Two Little Words

THE MATHEMATICIAN AND general semanticist Alfred Korzybski once wrote, “The map is not the territory.” Anyone who’s ever used a road map can tell you that all those little lines and dots don’t adequately describe the sights you’ll see along your journey.

But when Korzybski wrote his famous line, a road map wasn’t what he had in mind. He was referring to the very words we use to communicate with one another, words that can have many meanings and easily could convey a message through a quick reading that’s quite the opposite of what’s intended.

If Korzybski were alive, he would’ve felt at home with the semantic intricacies of last year’s postal reform debate. A reform bill failed to pass before time ran out in the first session of the 109th Congress. Ironically, one of the key measures (S. 662) died not because of anything done by the Bush administration, the U.S. Postal Service or the USPS’ competitors. It died due to irreconcilable differences between two groups that ostensibly supported reform. The problem centered on a disagreement over the meaning of two key words — fairness and equity.

At first blush it’s hard to believe anyone would object to the inclusion of these words in any reform bill. That is, until it was revealed that in this case “fairness” and “equity” had nothing to do with one another.

The proponents of the fairness-and-equity dogma were a group of mailers who didn’t want to end the subsidies they received from other, more efficient mailers. They wanted to bind forever more-costly with less-costly mail. This would allow them to reap the benefits of others’ hard work, even though it also could hasten the end of our postal system.

This time, those who opposed fairness and equity were on the side of the angels. They wanted a postal system that was open to innovation and a finer tuning of products and services to better meet changing postal needs.

Indeed, as Korzybski could tell you, when it came to the language that made up this year’s postal debate, the map most definitely was not the territory.


GENE A. DEL POLITO is president of the Association for Postal Commerce (PostCom) in Arlington, VA.
# # # #
**Check your understanding**
1. From the postal reform essay, print the text that begins at the words "THE MATHEMATICIAN AND" and ends after the words "along your journey.".
2. List the parties that the postal reform essay says were not the reason the measure S. 662 died.
3. Summarize the postal reform essay in two sentences.
The listing that comes next has nothing to do with the postal reform essay.

**Supplied information**
# # # #
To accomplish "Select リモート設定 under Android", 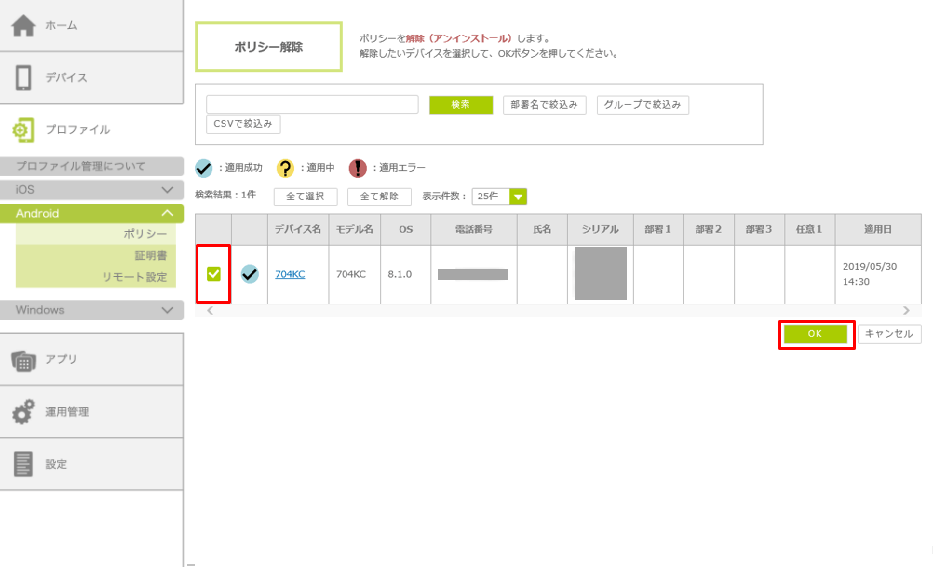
# # # #
**Answers by item**
1.
THE MATHEMATICIAN AND general semanticist Alfred Korzybski once wrote, “The map is not the territory.” Anyone who’s ever used a road map can tell you that all those little lines and dots don’t adequately describe the sights you’ll see along your journey.

2.
- The Bush administration
- The U.S. Postal Service
- The USPS' competitors

3. Drawing on Alfred Korzybski's line "The map is not the territory," the essay says that a postal reform bill, including the key measure S. 662, failed in the first session of the 109th Congress because two groups that ostensibly supported reform could not agree on the meaning of "fairness" and "equity." The mailers who backed fairness and equity wanted to keep subsidies from more efficient mailers, while those who opposed them wanted a postal system open to innovation and to better-tuned products and services.